In their fifth How-to guide, Clive Miller & Alex Fox look at the shifting positions and perspectives of people and communities when they work in partnership with commissioners to build an asset-based area. 

Asset-Based Areas actively relocate power to their citizens. They see their role as working with, not for, people; and bring individuals and groups together. Partnership is their default mode with all of their staff and partners trained in asset-based thinking and co-production. This changes the roles played by people, communities and services; some of those changes will be welcomed; others questioned or resisted.  

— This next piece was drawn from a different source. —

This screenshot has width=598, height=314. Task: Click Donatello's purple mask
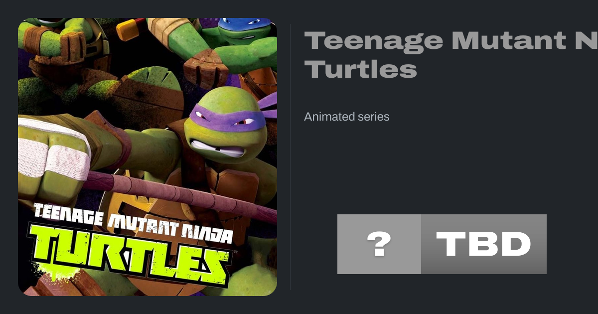click(224, 118)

People and communities who have yet to make the shift to asset-based approach will experience a number of changes, from being ‘customers’ of services to ‘co-producers’:

  • Moving from not recognising or valuing their own contribution to understanding and valuing their own contribution to achieving outcomes
  • Moving from mostly valuing practitioner expertise to recognising the equal value of their own lived experience  
  • Moving from accepting, willingly or otherwise, that practitioners have the final say in making decisions to being willing and able, with support if required, to assert their right to be an equal decision-maker with practitioners

Activists who have been in the vanguard of working in this way will be best placed to help others to understand it and to tackle barriers such as scepticism, fear or lack of confidence: learning from ‘people like me’ can be a powerful and empowering experience. Some groups of people and communities will need particular support to participate, including from user-led and community organisations not only being part of the co-design process but also providing training and support to people and communities.  

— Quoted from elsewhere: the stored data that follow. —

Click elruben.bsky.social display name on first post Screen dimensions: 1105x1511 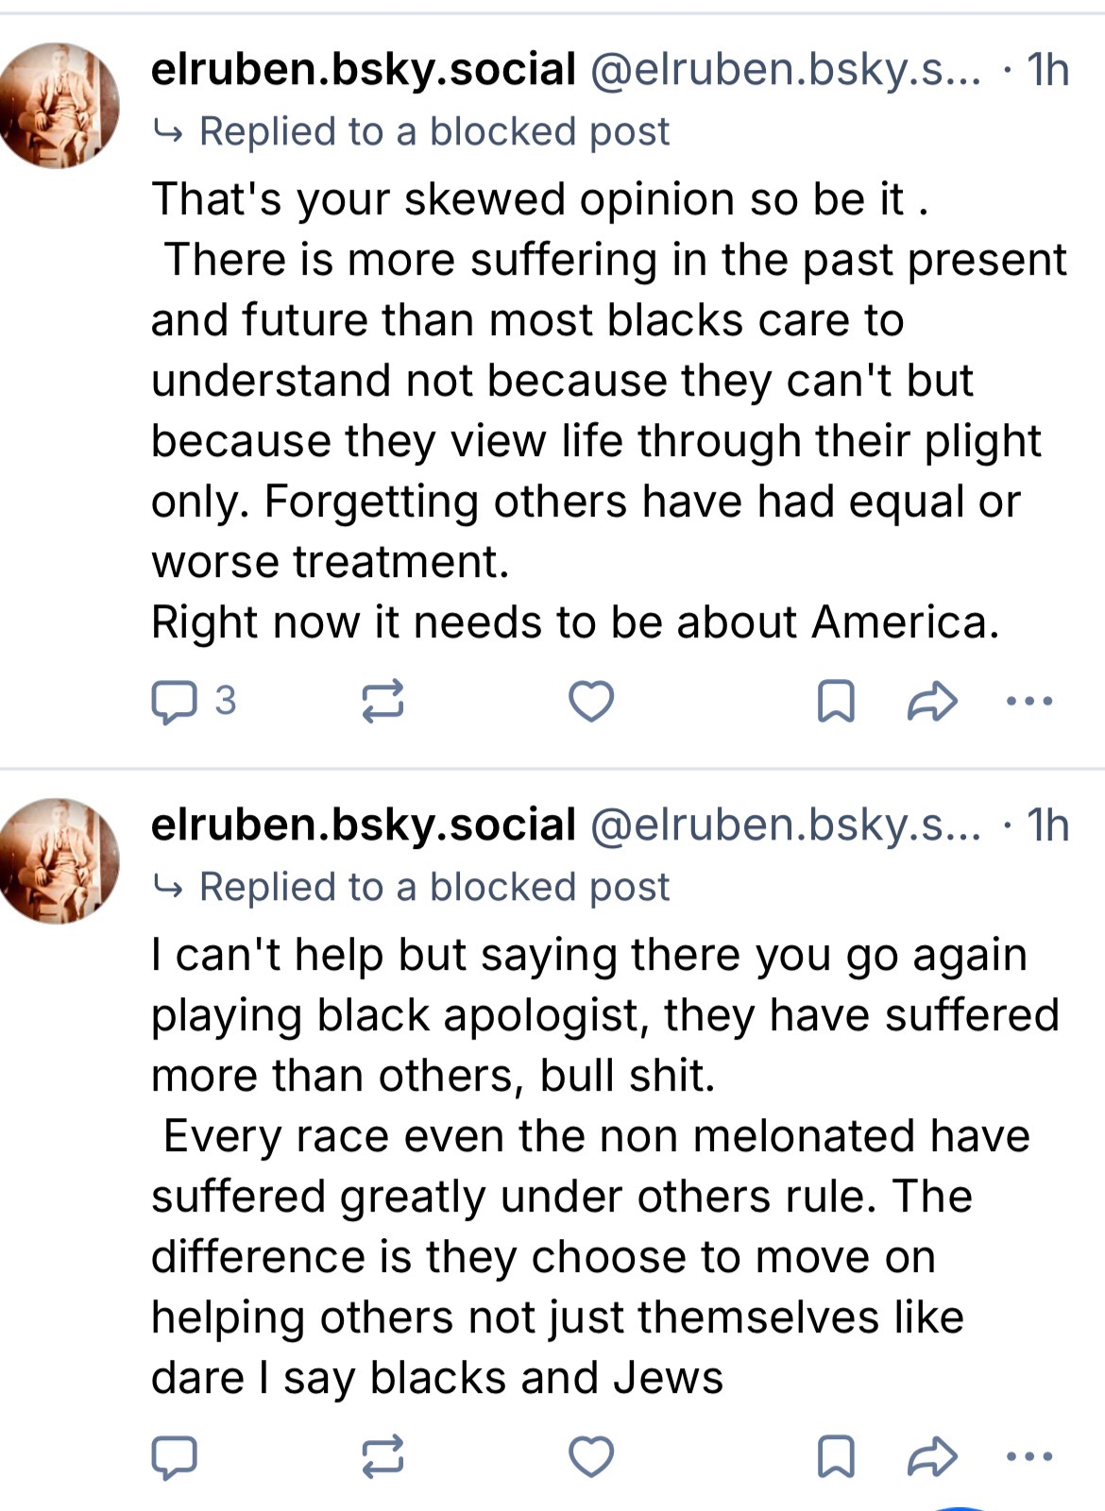(x=364, y=70)

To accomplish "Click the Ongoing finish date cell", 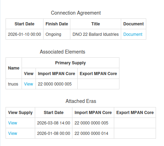I will coord(57,34).
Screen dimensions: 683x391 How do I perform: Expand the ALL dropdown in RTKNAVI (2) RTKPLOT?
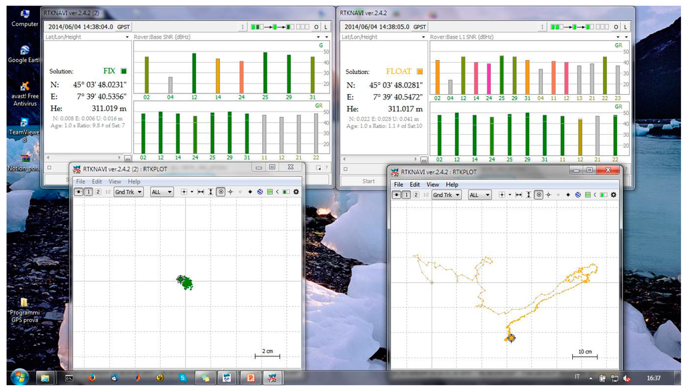coord(162,192)
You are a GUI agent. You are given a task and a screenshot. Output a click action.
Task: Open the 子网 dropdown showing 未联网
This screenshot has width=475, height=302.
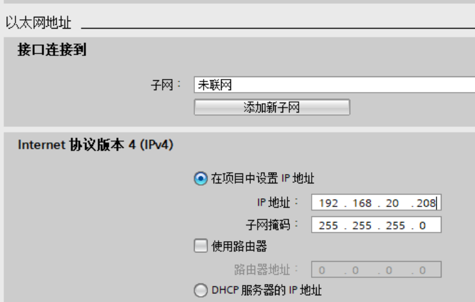coord(335,85)
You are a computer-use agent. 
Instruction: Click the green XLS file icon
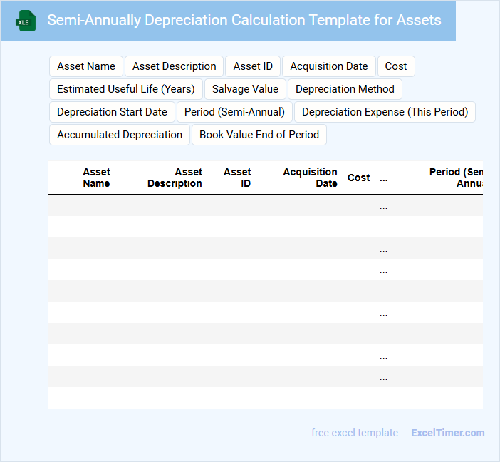point(26,21)
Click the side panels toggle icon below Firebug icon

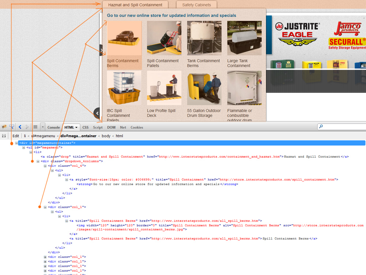(3, 135)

Service organisations will also range from innovators in this way of working, to resistant to it. For some, understanding the evidence base and rationale is key; for others ‘seeing is believing,’ so hearing from trusted colleagues can be more helpful. A twin-tracked approach can involve further development for those who already understand and value asset based working, alongside buddying them with those who are new to it. Workshops, practice exchange networks, drop-in sessions and coaching can all help to enable the change.

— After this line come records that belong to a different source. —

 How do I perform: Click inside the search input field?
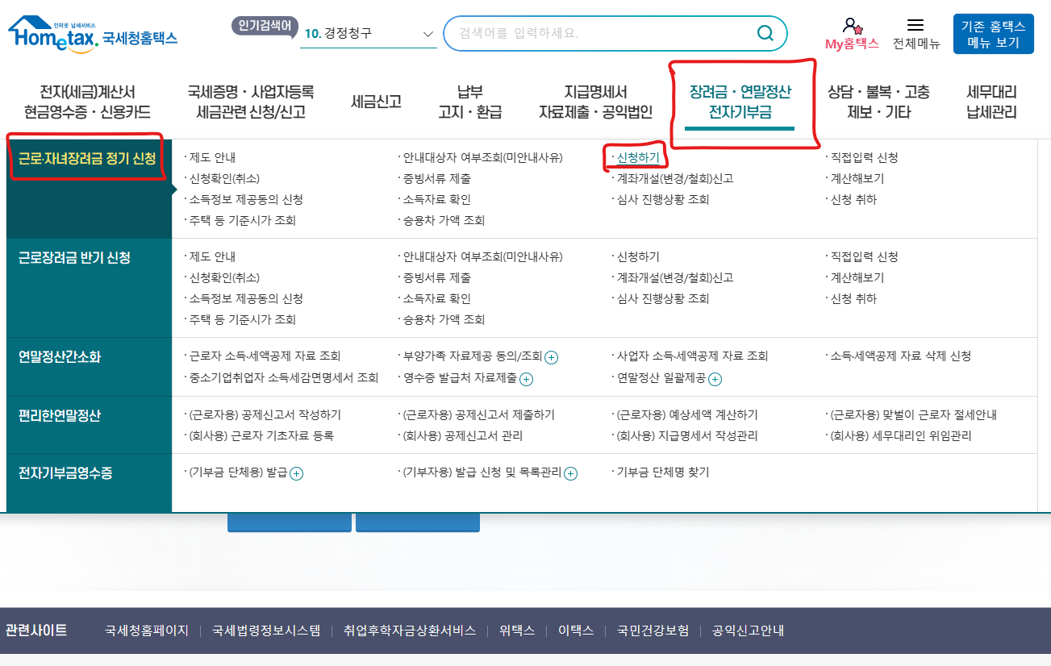click(605, 33)
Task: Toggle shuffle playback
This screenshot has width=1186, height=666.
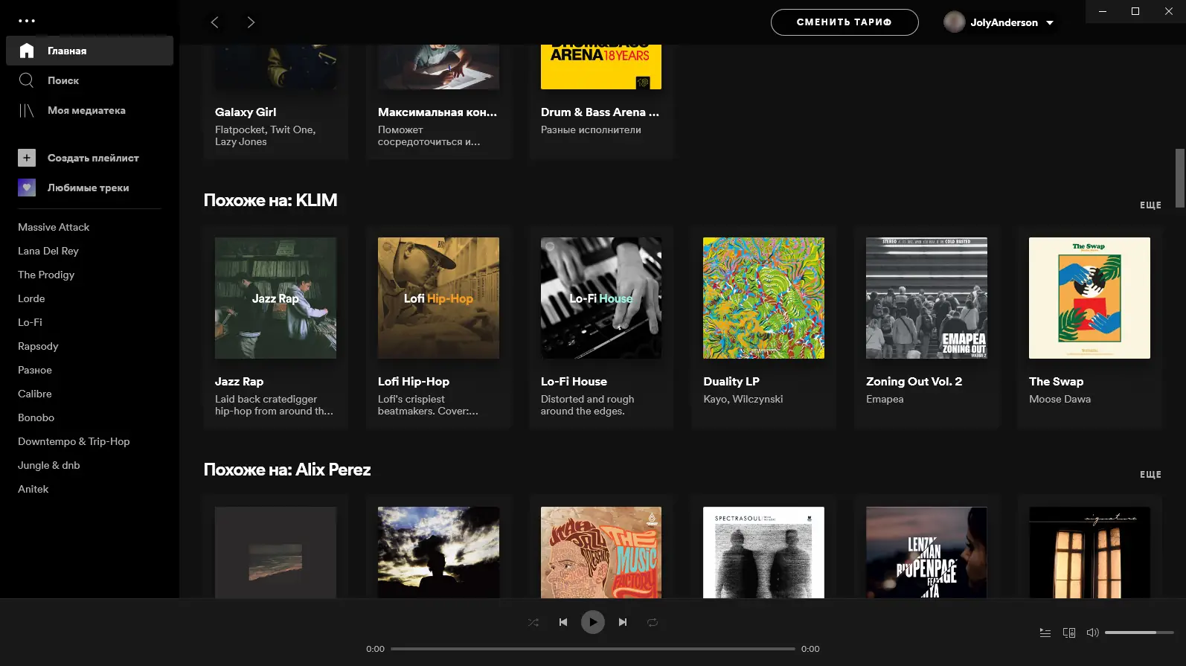Action: click(x=533, y=622)
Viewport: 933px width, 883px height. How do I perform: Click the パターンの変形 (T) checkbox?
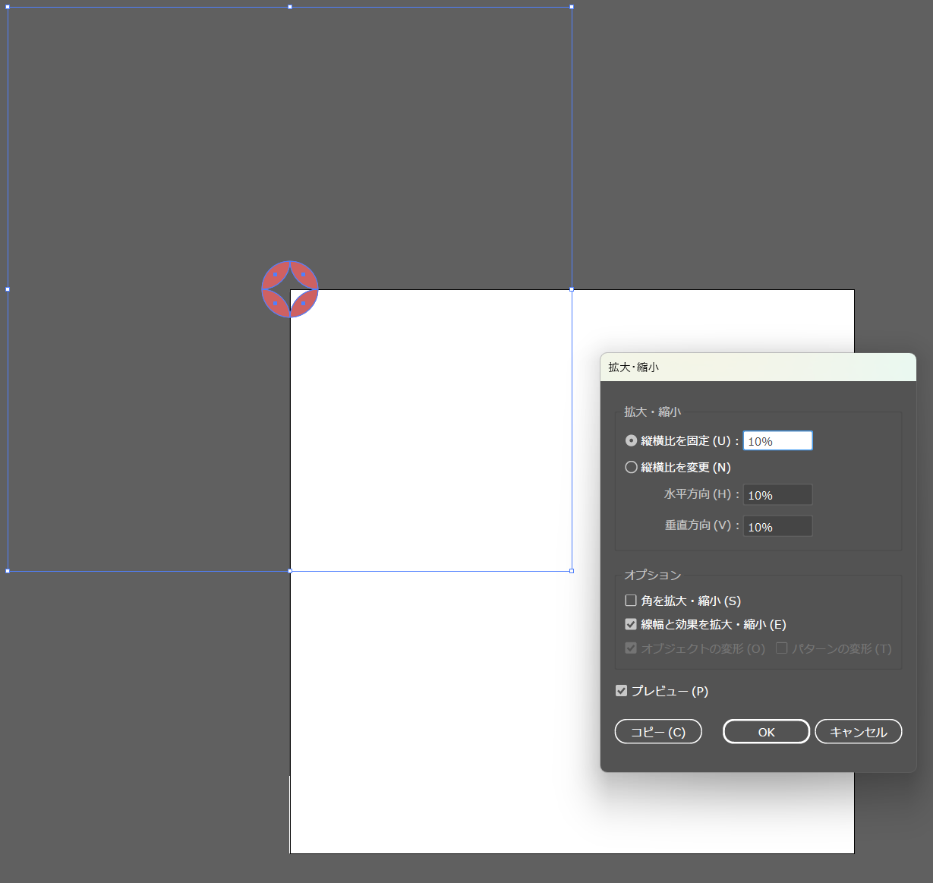[781, 648]
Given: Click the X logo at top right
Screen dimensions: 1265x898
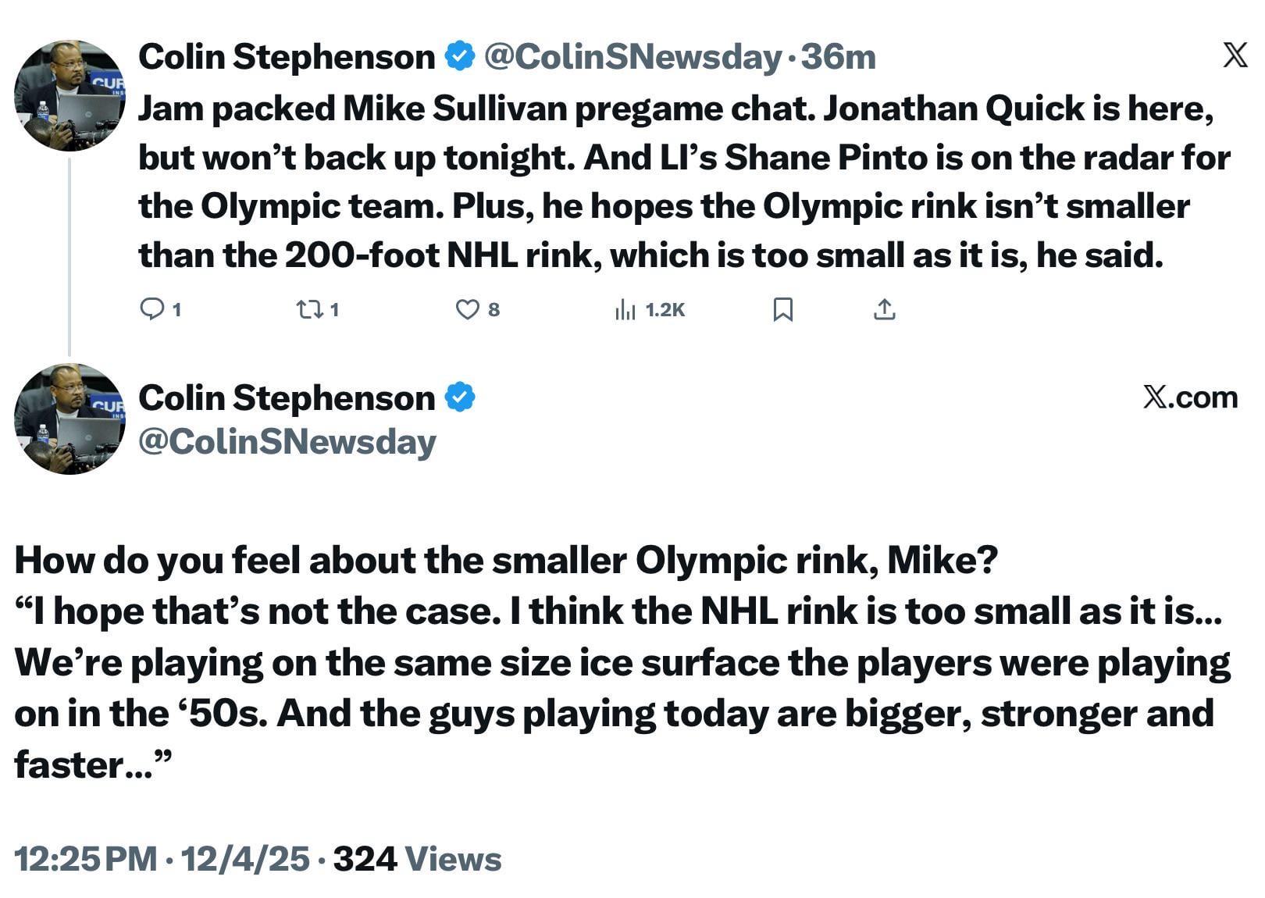Looking at the screenshot, I should point(1235,55).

Commissioners need to play a consistent and proactive role in creating the conditions for the new practice and relationships to develop, for example by:

• Providing a shared vision and consistent direction of change that maintains momentum.

• Developing a strong working relationship between commissioners, service organisations, people and communities, in which all parties can reflect on and adapt services, through shared problem solving.

• Frequent, consistent and positive communication to reinforce the change using stories, amplifying quick wins and celebrating success

The New Economics Foundation has developed a series of co-production evaluation matrices for suppliers to identify their current position and decide where practice needs to be further developed.

Links to all of the above innovations and more can be found in:

Alex Fox. (2017)   The Asset-Based Area. Online: Coalition for Collaborative Care, Shared Lives Plus, and Think Local, Act Personal. Available at: https://lnkd.in/g2cfAbx

Richard Field and Clive Miller. (2017) Asset-based commissioning: better outcomes, better value (opens new window). Bournemouth: Bournemouth University.

* This how-to guide is part of a series of 13 that puts flesh on the bones of the vision of Asset-Based Areas and how they can be developed.